== Source extract
Erik JENSEN, a minor, by his Guardian ad Litem, Charles F. Stierman and the State of Wisconsin, Department of Health and Family Services, Plaintiffs-Respondents,
v.
David D. MCPHERSON, M.D., OHIC Insurance Company and Wisconsin Patients Compensation Fund, Defendants-Appellants.

No. 01-2912.

Court of Appeals of Wisconsin.

Submitted on briefs September 12, 2002.
Decided November 13, 2002.

*966 On behalf of the defendants-appellants, the cause was submitted on the briefs of Curtis C. Swanson and David A. Westrup of von Briesen & Roper, S.C., Madison.

On behalf of the plaintiffs-respondents, the cause was submitted on the brief of Charles F. Stierman of Stierman, Steffens & Kuphall, S.C., Waukesha, and Jay A. Urban of Urban Taylor & Stawski Ltd., Milwaukee.

Before Brown, Anderson and Snyder, JJ.

¶ 1. ANDERSON, J.
====
Action item: According to the case caption, on what date was the case decided? Rely on the case caption alone.
== Recorded information
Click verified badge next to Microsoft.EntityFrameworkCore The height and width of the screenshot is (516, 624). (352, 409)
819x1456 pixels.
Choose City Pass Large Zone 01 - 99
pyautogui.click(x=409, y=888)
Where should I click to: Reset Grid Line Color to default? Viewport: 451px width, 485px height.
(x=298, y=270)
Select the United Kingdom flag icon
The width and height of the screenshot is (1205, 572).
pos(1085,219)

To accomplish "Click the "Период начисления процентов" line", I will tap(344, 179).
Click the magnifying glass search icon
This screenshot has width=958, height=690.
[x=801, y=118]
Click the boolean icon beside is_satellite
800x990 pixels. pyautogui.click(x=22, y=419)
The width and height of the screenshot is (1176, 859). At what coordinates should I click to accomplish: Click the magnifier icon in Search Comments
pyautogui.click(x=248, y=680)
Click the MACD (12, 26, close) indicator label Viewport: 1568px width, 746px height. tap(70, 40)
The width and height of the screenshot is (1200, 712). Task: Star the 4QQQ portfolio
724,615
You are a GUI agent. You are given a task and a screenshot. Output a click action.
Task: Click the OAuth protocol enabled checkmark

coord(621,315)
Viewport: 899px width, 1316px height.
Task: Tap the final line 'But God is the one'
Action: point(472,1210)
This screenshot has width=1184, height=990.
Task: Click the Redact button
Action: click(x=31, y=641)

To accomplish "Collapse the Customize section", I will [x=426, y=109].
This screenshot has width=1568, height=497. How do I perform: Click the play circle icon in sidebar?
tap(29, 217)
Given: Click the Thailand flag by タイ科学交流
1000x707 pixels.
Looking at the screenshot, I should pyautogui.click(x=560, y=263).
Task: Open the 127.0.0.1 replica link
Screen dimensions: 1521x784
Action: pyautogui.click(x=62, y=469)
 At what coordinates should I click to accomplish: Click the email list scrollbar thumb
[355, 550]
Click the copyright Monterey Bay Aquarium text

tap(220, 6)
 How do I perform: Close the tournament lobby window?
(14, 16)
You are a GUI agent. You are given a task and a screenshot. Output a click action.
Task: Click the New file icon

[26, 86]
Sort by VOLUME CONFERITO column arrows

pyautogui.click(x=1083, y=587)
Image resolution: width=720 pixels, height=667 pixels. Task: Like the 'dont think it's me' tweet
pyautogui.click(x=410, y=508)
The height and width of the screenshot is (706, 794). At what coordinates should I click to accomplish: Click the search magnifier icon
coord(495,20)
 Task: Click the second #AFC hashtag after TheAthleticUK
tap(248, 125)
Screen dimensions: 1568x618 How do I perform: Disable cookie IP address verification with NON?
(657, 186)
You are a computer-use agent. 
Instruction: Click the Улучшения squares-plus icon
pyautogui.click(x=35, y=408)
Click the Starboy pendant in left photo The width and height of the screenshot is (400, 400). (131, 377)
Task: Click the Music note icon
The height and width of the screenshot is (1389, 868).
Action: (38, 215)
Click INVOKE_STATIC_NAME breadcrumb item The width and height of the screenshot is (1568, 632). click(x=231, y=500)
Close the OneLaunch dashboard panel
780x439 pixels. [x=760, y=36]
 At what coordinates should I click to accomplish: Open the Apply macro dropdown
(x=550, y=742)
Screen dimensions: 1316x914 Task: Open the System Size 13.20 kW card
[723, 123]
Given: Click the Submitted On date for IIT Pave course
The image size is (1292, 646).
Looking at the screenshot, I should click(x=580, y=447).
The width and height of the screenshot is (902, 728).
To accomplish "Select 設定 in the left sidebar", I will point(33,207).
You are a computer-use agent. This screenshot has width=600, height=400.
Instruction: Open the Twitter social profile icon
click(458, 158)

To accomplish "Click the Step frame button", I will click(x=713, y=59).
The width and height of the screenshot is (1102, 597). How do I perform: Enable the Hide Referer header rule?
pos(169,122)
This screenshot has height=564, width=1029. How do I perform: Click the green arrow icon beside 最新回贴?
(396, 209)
====
Task answer: November 13, 2002.